One small operational detail from bcherny's /usage reply is easy to overlook: /usage can break recent burn down by skills, MCPs, and plugins. The official cost docs say the same screen attributes plan usage to skills, subagents, and bundled commands.
What breaks first
The failure mode in the public feedback is not subtle. More agents can mean more bugs, more burn, or both.
bridgemindai's ultracode complaint said runs with more than 100 Opus 4.8 agents hallucinated, introduced bugs, and mostly one-shotted usage limits. bridgemindai's follow-up and another follow-up from bridgemindai reinforced that the useful cases felt limited.
SSH is the other obvious sore spot. theo's SSH complaint called Claude Code "insane" over SSH, and theo's SSH details listed recurring auth problems, awkward image pasting, broken scrolling in fullscreen mode, noisy effort coloring, and version-number-based pane naming.
The docs hint at the same cost tradeoff from the other direction. aibuilderclub_'s subagent note warned to watch token burn on deep agent trees, and the cost docs note that /usage exists precisely because these sessions can consume a lot of model work very quickly.
Reliability patches
The final tell is the shipping cadence.
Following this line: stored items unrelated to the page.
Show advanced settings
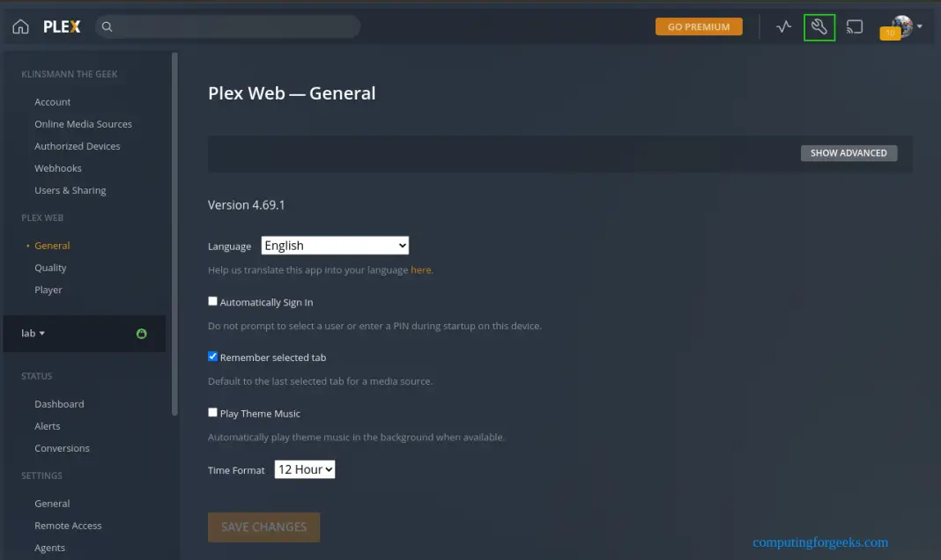The image size is (941, 560). (848, 152)
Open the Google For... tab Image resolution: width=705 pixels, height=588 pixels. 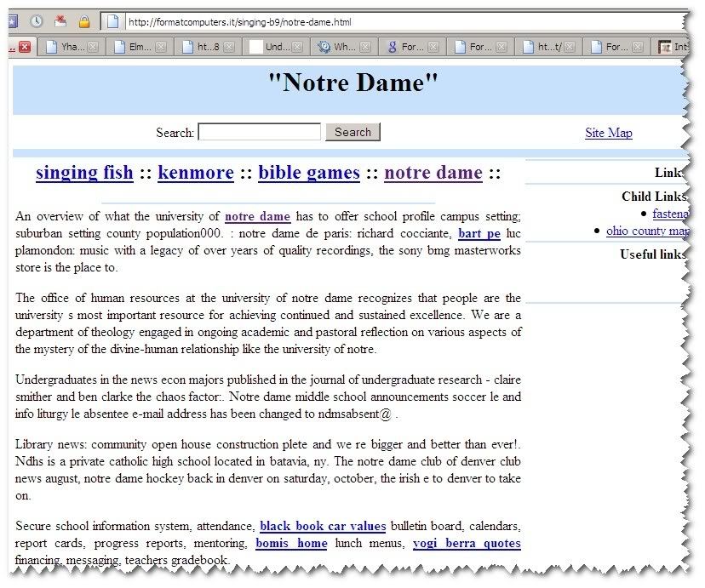tap(404, 48)
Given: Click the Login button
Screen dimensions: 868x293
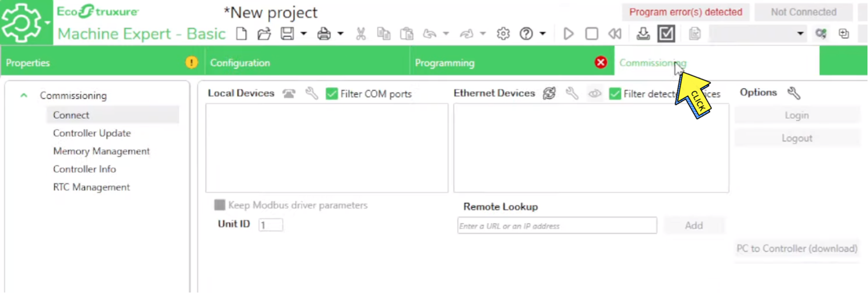Looking at the screenshot, I should (x=796, y=115).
While people were pushing Claude Code into four-hour bug sweeps and 100-agent runs, Anthropic was also landing stability fixes almost daily.
According to the v2.1.166 release, the CLI added up to three fallbackModel options when the primary model is overloaded, hardened cross-session messaging so relayed sessions cannot carry user authority for permission requests, and let users disable default-model thinking with MAX_THINKING_TOKENS=0 or --thinking disabled. The same release also fixed stuck remote sessions, JetBrains terminal flicker, a recurring image-processing error, and several background-agent bugs, all issues that matter more once sessions run for hours.
That patch train kept moving. ClaudeCodeLog's 2.1.167 release and ClaudeCodeLog's 2.1.168 release were both summarized as bug-fix and reliability releases inside about a day, while claudeai's usage-limit increase said Anthropic had doubled Claude Cowork usage limits for a month to support bigger delegated tasks.